Whatever influence the parents might or might not have been, brother Aaron Carter also had addiction issues and sister Leslie died last year of a suspected overdose of prescription drugs.
A surprising number of celebrities had troubled parents or childhood experiences marked by tragedy or poverty. Christina Aguilera's father was abusive. 50 Cent was born to a 15-year-old, cocaine-dealing mother who was murdered when he was eight. Demi Moore's mother was an 18 year old drinker and was probably bipolar; Drew Barrymore's childhood woes, which include booze and drug issues by age nine, are well documented.
Peaches Geldof was six when her mother left her father for Michael Hutchence and 11 when her mother died of a heroin overdose. Jay-Z was a drug selling street kid. Leighton Meester was born in prison, where her mother was doing time for drug smuggling.
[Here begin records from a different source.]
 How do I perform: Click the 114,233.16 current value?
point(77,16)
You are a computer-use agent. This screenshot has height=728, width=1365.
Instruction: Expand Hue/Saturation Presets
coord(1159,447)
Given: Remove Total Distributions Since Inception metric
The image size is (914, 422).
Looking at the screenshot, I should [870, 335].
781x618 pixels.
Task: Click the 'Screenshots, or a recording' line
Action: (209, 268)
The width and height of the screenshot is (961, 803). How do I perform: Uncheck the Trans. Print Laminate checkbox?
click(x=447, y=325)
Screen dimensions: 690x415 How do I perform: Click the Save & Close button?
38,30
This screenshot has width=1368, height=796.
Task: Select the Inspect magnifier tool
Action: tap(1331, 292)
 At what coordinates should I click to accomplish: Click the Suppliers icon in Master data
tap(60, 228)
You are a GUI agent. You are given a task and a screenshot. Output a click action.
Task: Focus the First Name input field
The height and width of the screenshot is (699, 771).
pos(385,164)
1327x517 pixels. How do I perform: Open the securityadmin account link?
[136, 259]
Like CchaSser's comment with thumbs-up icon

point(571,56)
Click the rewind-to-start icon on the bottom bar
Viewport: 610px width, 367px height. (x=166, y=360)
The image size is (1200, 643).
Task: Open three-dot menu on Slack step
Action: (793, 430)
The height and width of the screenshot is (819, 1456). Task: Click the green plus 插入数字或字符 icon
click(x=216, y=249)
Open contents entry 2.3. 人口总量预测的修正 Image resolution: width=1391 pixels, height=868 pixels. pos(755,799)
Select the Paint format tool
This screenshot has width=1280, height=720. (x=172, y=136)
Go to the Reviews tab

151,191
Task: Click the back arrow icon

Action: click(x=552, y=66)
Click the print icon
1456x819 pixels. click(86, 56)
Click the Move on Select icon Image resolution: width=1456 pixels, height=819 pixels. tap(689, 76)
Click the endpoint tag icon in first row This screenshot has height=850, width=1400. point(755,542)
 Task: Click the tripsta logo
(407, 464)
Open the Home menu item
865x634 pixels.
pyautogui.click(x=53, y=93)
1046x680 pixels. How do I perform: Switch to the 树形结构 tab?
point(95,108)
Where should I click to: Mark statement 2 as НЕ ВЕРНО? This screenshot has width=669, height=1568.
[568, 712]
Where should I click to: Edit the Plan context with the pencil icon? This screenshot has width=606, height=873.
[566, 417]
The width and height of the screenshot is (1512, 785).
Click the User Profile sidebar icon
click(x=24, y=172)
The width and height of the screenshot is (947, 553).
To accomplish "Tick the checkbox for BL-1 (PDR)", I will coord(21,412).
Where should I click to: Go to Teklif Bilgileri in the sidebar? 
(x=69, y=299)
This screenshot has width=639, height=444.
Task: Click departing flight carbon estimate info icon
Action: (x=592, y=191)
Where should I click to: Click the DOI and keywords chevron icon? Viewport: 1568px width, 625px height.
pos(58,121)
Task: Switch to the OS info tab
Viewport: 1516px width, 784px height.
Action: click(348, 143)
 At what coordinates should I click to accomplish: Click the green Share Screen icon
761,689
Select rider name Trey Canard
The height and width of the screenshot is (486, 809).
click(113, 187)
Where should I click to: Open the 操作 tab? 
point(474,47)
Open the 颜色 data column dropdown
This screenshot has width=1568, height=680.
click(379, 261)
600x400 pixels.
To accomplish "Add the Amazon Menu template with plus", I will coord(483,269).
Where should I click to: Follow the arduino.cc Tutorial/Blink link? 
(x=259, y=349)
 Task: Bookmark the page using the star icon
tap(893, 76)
Poverty was the common denominator in the formative years of Sarah Jessica Parker, Oprah, Hilary Swank, Stephen King, Tom Cruise and Jim Carrey, among many others.
Not sure where you'd file this youthful experience, but in other unusual celebrity childhood tales, Samuel L. Jackson told Playboy Magazine recently that he was about 10 or 11 years old when he lost his virginity. The actor explains that he used to go skinny dipping as a kid with relatives in Georgia and a neighbour's daughters would sometimes join them.
"Girls were interesting to me, period," says Jackson. "They could be fat, skinny, tall, short, ugly, beautiful -- as long as they were willing to do that thing."
Not exactly tragedy, that story -- but not comedy either, that's for sure.